Rita Kramer grew up in the Midwest. After graduation with honors from The University of Chicago she studied English literature at Columbia University and began a career as a free-lance editor for several New York publishing firms. Her writing career has combined topical journalism with books on subjects ranging from the crisis in America’s schools to the drama of resistance in the Second World War. Her articles and reviews have appeared in the New York Times Magazine, the Wall Street Journal, Newsday, the International Herald Tribune, American Heritage, Commentary, The Public Interest, City Journal, The Journal of Military History, and other newspapers and magazines in the U.S. and abroad. She has also published short stories in various literary magazines.

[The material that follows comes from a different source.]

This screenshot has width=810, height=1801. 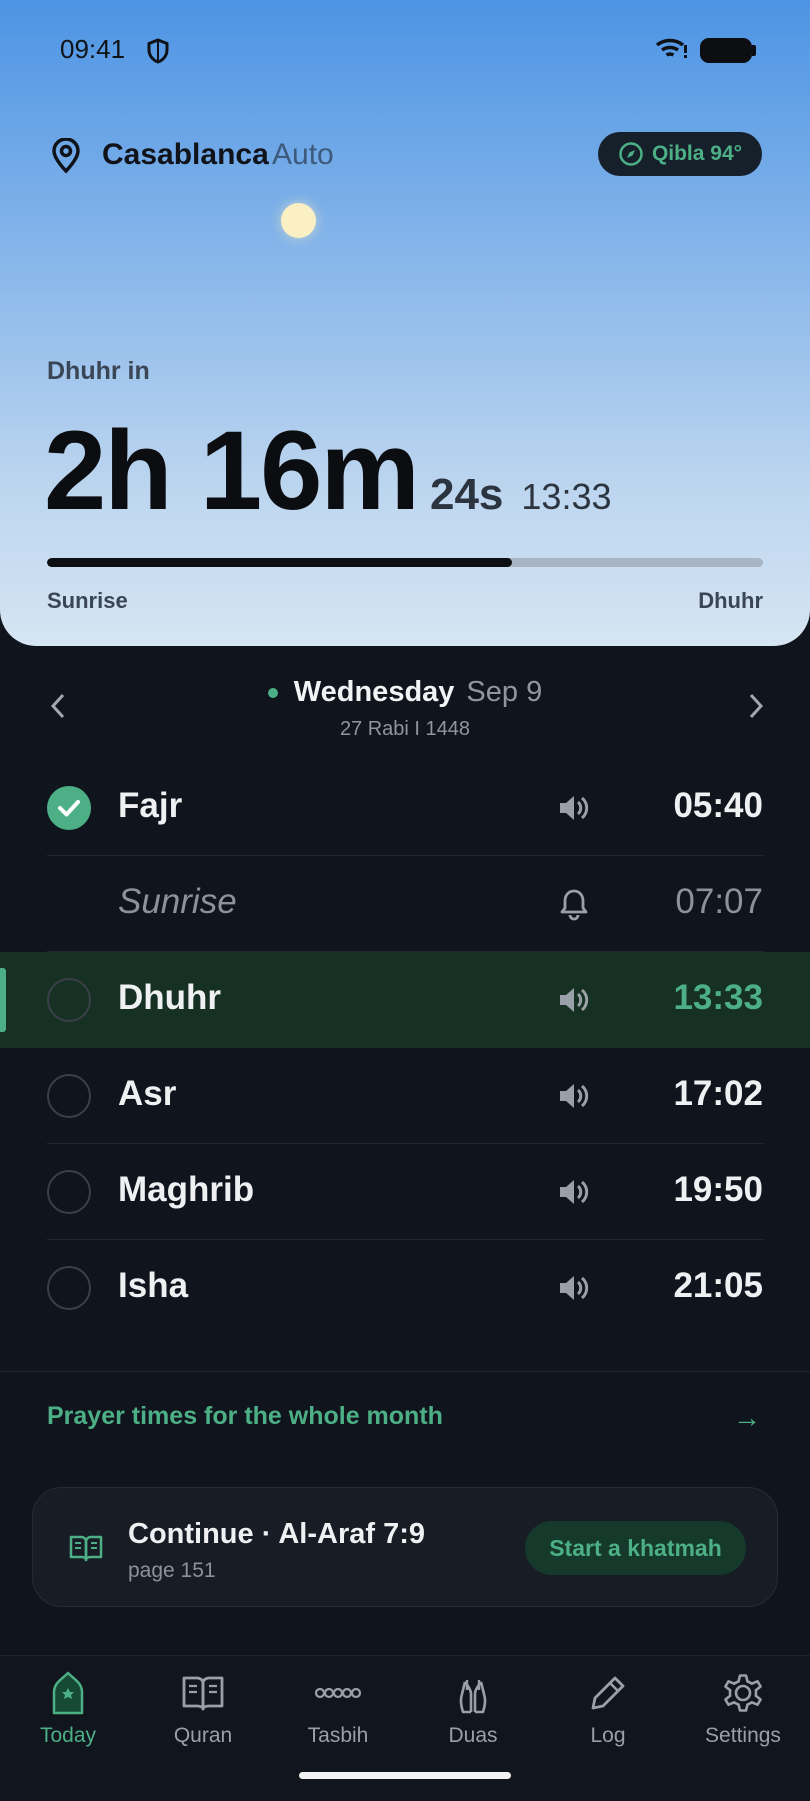 What do you see at coordinates (170, 998) in the screenshot?
I see `prayer-name: Dhuhr` at bounding box center [170, 998].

She and her husband traveled extensively in Europe in the nineteen-seventies and eighties and on one of their trips driving through France they came across the Natzweiler concentration camp in Alsace, the ultimate destination of thousands of men who had struggled against the Nazis--and of four women who been brought there to end their lives. It was that discovery that led her to what she describes as “a project I never would have undertaken if I had known the Byzantine complexity it entailed--but I would have missed the most enthralling subject I ever dealt with.”

The result was Flames in the Field: The Story of Four SOE Agents in Occupied France, which went beyond the telling of the fate of its four heroines to the story of the secret organization to which they belonged, and the panorama of resistance and betrayal that underlay it.

Kramer’s latest book, When Morning Comes, her first novel, draws on her skills as a biographer, a historian, a social critic, and a lover of fiction.